Herbert Marcuse Versus the Radical Youth

Herbert Marcuse Versus the Radical Youth
Herbert Marcuse in Newton, Mass., in 1955. Harold Marcuse/CC BY-SA 3.0
Mark Bauerlein
5/5/2022
Updated:
5/5/2022
The following story is adapted from Bauerlein’s recent book, “The Dumbest Generation Grows Up: From Stupefied Youth to Dangerous Adults.”
Back in April 1969, a surprisingly conservative thing happened at the ultra-progressive campus of SUNY–Old Westbury when radical theorist Herbert Marcuse visited to give a lecture to the students. Michael Novak describes the episode in his memoir “Writing from Left to Right: My Journey from Liberal to Conservative,” which includes a full chapter on Novak’s time teaching at Westbury, where he had joined the school as a willing participant in a new way of educating. The college had just opened with a small set of faculty and a hundred students or so. It was a deliberate experiment in youth empowerment. In this new institution “all students would be ‘full partners,’ and new ways of weaving together learning and action would be explored,” Novak remembers. Here, finally, teachers would respect the finer consciousness of students, who hadn’t been corrupted by the Establishment. Undergrads arrived fired up by Vietnam and youth revolt, convinced that the grownups had botched the world and wouldn’t let go unless the young forced them, and they demanded that Westbury show how authentic reform works. Many of the teachers agreed.

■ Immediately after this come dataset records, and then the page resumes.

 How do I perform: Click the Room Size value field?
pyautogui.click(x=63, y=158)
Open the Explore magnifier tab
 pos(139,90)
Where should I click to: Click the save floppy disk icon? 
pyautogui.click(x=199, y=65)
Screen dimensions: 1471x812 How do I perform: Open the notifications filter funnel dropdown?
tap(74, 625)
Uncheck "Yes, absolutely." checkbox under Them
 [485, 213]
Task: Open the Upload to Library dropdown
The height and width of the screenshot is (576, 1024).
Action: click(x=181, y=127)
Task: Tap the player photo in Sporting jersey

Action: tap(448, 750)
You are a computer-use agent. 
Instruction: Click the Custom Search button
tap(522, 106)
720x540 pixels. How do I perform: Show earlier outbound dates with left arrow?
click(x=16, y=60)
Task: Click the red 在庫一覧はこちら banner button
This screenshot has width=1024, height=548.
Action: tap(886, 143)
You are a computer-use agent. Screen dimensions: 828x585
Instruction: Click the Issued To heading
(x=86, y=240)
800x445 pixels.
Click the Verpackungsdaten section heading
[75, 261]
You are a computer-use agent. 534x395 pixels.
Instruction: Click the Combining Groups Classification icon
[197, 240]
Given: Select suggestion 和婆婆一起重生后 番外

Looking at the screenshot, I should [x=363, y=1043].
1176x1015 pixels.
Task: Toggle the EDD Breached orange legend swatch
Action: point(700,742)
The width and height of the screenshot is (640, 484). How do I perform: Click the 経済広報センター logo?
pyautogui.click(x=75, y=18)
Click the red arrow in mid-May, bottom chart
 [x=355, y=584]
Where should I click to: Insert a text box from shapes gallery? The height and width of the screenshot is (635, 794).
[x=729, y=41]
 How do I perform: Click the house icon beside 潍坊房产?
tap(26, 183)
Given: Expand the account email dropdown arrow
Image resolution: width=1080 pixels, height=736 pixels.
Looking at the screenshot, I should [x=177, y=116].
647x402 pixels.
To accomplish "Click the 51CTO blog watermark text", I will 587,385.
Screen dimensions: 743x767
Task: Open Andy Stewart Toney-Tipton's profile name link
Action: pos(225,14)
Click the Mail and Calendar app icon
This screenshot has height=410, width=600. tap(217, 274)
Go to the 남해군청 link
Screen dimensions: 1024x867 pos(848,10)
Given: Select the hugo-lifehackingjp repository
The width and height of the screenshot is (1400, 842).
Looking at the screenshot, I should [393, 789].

Novak was in sympathy with the protests of the time, which he paints as part of a “tumultuous quest” for “honesty, courage, and community,” but he retained enough common sense to recognize that a college needed some structure and hierarchy. The students’ call for equality became “hatred for authority,” he recalls, a full-on “contempt for normality and ‘bourgeois’ norms.” It was ludicrous: students coming to class barefoot and dirty, ordering teachers to approve their independent projects no matter what direction they took, denying the expertise of the very professors appointed to grade and accredit them, worshipping Vietcong guerrillas and harassing teachers who seemed noncompliant (one day Novak found a note on his door threatening him and his family and signed by “The Committee”). The whole experience pushed Novak toward views that would land him among neoconservatives in the 1980s.
Soon Novak and a few others split off to form their own college-within-the-college, in which the classics would be studied in a traditional manner. There, as provost, he could invite suitable outsiders to come and address the students, one of them being Marcuse. It was a logical choice. Nobody had better credentials than the famed German emigré, who had woven Marx and Freud together to create a compelling indictment of capitalist society in “Eros and Civilization” (1955) and “One-Dimensional Man” (1964). His thesis of “repressive tolerance,” which authorized minority revolutionaries to deny free speech rights to conservative foes, thrilled Angela Davis and Abbie Hoffman. Students at Westbury would love to hear him.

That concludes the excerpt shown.